LeetCode98 验证二叉搜索树

最讨厌写数据结构了。但是不得不写
这题意思就是确定一个二叉排序树合不合法，我保存了左子树和柚子树的最大最小值然后判断一下
五连wa哭了

/**
 * Definition for a binary tree node.
 * struct TreeNode {
 *     int val;
 *     TreeNode *left;
 *     TreeNode *right;
 *     TreeNode(int x) : val(x), left(NULL), right(NULL) {}
 * };
 */
class Solution {
public:
    long long min(long long a, long long b)
    {
        if(a<b) return a;
        return b;
    }
    long long max(long long a, long long b)
    {
        if(a>b) return a;
        return b;
    }
    bool judgeTree(TreeNode *root, long long *minVal, long long *maxVal)
    {
        //*minVal = 100000, *maxVal = -100000;
        long long leftMin = 10000000000, leftMax = -10000000000;
        long long rightMin = 10000000000, rightMax = -10000000000;
        if(!root) return true;
        if(!judgeTree(root->left, &leftMin, &leftMax)) return false;
        
        printf("curnum = %d\n curLEFTmin = %d\n curLEFTmax = %d\n", root->val,leftMin,leftMax);
        if(!judgeTree(root->right, &rightMin, &rightMax)) return false;
        printf("curnum = %d\n curRmin = %d\n curRmax = %d\n", root->val,rightMin,rightMax);
        if(root->left)

> _练习任务_: 上面这篇验证二叉搜索树的题解停在最后一行代码处，请从这一行之后接着往下写。

> _源数据_:
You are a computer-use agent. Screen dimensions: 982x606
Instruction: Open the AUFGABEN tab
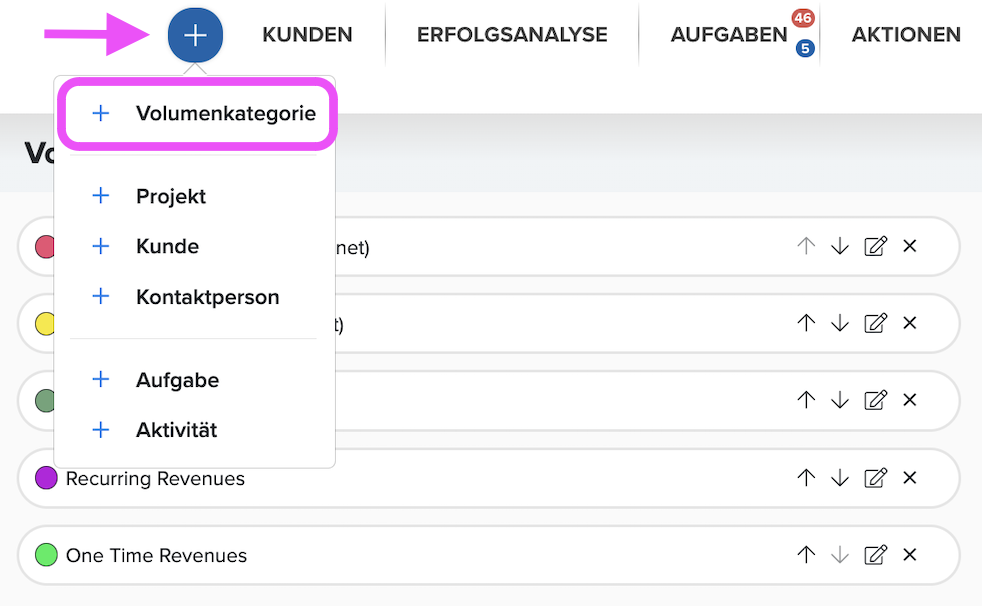coord(728,34)
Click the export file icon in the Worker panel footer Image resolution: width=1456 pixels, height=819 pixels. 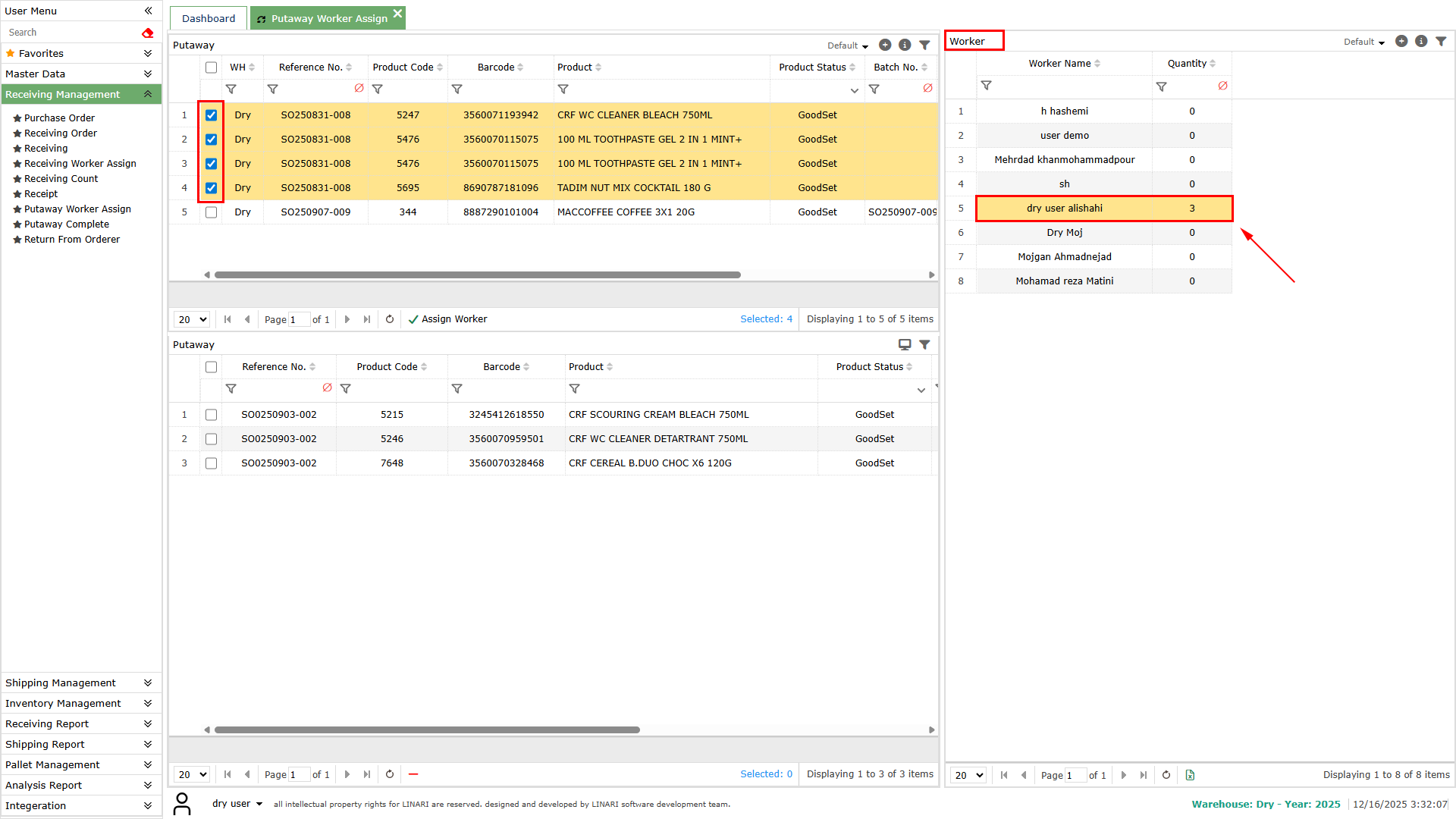(1189, 775)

> _本题解答_:
        {
            *minVal = min(*minVal, leftMin);
            *maxVal = max(*maxVal, leftMax);
            if(leftMax>=root->val) return false;
        }
        if(root->right) 
        {
            *minVal = min(*minVal, rightMin);
            *maxVal = max(*maxVal, rightMax);
            if(rightMin<=root->val) return false;
        }
        *minVal = min(*minVal, root->val);
        *maxVal = max(*maxVal, root->val);
        printf("curnum = %d\n curmin = %d\n curmax = %d\n", root->val,*minVal,*maxVal);
        return true;        
    }

    bool isValidBST(TreeNode* root) {
        long long minVal = 10000000000, maxVal = -10000000000;
        return judgeTree(root, &minVal, &maxVal);
    }
};

冰雨教的新解法
保存一个l和r
我的感觉就是 从下往上做约束很难 但是从上往下约束很容易

/**
 * Definition for a binary tree node.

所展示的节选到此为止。